[BEGIN]
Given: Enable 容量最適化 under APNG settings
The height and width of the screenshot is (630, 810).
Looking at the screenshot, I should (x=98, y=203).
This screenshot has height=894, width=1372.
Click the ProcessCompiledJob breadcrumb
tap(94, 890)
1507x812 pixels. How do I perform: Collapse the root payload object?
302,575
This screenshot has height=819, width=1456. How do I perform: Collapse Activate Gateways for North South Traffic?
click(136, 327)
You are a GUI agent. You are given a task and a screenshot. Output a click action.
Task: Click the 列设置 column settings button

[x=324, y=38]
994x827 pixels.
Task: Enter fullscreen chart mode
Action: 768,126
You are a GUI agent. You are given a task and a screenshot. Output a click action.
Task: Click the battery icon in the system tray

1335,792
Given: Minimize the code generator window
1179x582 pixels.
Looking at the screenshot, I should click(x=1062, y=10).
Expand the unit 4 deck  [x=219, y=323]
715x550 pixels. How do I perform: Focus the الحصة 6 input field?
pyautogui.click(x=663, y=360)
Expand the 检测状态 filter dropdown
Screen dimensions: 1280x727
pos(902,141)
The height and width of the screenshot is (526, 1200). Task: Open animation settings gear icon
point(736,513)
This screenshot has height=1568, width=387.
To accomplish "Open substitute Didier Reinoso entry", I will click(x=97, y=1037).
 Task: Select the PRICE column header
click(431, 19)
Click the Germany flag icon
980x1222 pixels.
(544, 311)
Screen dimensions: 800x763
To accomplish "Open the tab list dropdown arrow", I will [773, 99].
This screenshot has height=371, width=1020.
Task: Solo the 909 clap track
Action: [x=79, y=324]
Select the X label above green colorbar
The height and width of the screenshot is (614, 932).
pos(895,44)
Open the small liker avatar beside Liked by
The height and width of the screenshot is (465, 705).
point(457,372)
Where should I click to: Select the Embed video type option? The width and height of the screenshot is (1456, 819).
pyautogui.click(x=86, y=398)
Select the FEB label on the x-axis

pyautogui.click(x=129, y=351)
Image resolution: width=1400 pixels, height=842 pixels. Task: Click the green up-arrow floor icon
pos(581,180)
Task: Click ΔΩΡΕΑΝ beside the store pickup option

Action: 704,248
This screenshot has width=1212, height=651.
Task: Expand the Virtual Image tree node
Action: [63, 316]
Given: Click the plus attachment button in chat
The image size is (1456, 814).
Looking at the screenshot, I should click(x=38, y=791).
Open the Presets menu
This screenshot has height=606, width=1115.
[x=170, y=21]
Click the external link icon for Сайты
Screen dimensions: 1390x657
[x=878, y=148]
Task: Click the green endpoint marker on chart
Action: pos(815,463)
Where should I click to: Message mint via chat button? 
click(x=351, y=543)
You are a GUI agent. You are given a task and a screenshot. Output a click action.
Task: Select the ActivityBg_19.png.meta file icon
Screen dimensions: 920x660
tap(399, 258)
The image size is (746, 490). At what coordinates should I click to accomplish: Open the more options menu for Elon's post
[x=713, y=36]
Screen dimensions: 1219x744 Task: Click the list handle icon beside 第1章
[END]
● WHAT YOU SHOULD DO: Write out all of the entries above again, word for word, without changing anything.

● RESULT OF THIS EXERCISE:
Given: Enable 容量最適化 under APNG settings
The height and width of the screenshot is (630, 810).
Looking at the screenshot, I should (x=98, y=203).
This screenshot has height=894, width=1372.
Click the ProcessCompiledJob breadcrumb
tap(94, 890)
1507x812 pixels. How do I perform: Collapse the root payload object?
302,575
This screenshot has height=819, width=1456. How do I perform: Collapse Activate Gateways for North South Traffic?
click(136, 327)
You are a GUI agent. You are given a task and a screenshot. Output a click action.
Task: Click the 列设置 column settings button

[x=324, y=38]
994x827 pixels.
Task: Enter fullscreen chart mode
Action: 768,126
You are a GUI agent. You are given a task and a screenshot. Output a click action.
Task: Click the battery icon in the system tray

1335,792
Given: Minimize the code generator window
1179x582 pixels.
Looking at the screenshot, I should click(x=1062, y=10).
Expand the unit 4 deck  [x=219, y=323]
715x550 pixels. How do I perform: Focus the الحصة 6 input field?
pyautogui.click(x=663, y=360)
Expand the 检测状态 filter dropdown
Screen dimensions: 1280x727
pos(902,141)
The height and width of the screenshot is (526, 1200). Task: Open animation settings gear icon
point(736,513)
This screenshot has height=1568, width=387.
To accomplish "Open substitute Didier Reinoso entry", I will click(x=97, y=1037).
 Task: Select the PRICE column header
click(431, 19)
Click the Germany flag icon
980x1222 pixels.
(544, 311)
Screen dimensions: 800x763
To accomplish "Open the tab list dropdown arrow", I will [773, 99].
This screenshot has height=371, width=1020.
Task: Solo the 909 clap track
Action: [x=79, y=324]
Select the X label above green colorbar
The height and width of the screenshot is (614, 932).
pos(895,44)
Open the small liker avatar beside Liked by
The height and width of the screenshot is (465, 705).
point(457,372)
Where should I click to: Select the Embed video type option? The width and height of the screenshot is (1456, 819).
pyautogui.click(x=86, y=398)
Select the FEB label on the x-axis

pyautogui.click(x=129, y=351)
Image resolution: width=1400 pixels, height=842 pixels. Task: Click the green up-arrow floor icon
pos(581,180)
Task: Click ΔΩΡΕΑΝ beside the store pickup option

Action: 704,248
This screenshot has width=1212, height=651.
Task: Expand the Virtual Image tree node
Action: [63, 316]
Given: Click the plus attachment button in chat
The image size is (1456, 814).
Looking at the screenshot, I should click(x=38, y=791).
Open the Presets menu
This screenshot has height=606, width=1115.
[x=170, y=21]
Click the external link icon for Сайты
Screen dimensions: 1390x657
[x=878, y=148]
Task: Click the green endpoint marker on chart
Action: pos(815,463)
Where should I click to: Message mint via chat button? 
click(x=351, y=543)
You are a GUI agent. You are given a task and a screenshot. Output a click action.
Task: Select the ActivityBg_19.png.meta file icon
Screen dimensions: 920x660
tap(399, 258)
The image size is (746, 490). At what coordinates should I click to accomplish: Open the more options menu for Elon's post
[x=713, y=36]
Screen dimensions: 1219x744 Task: Click the list handle icon beside 第1章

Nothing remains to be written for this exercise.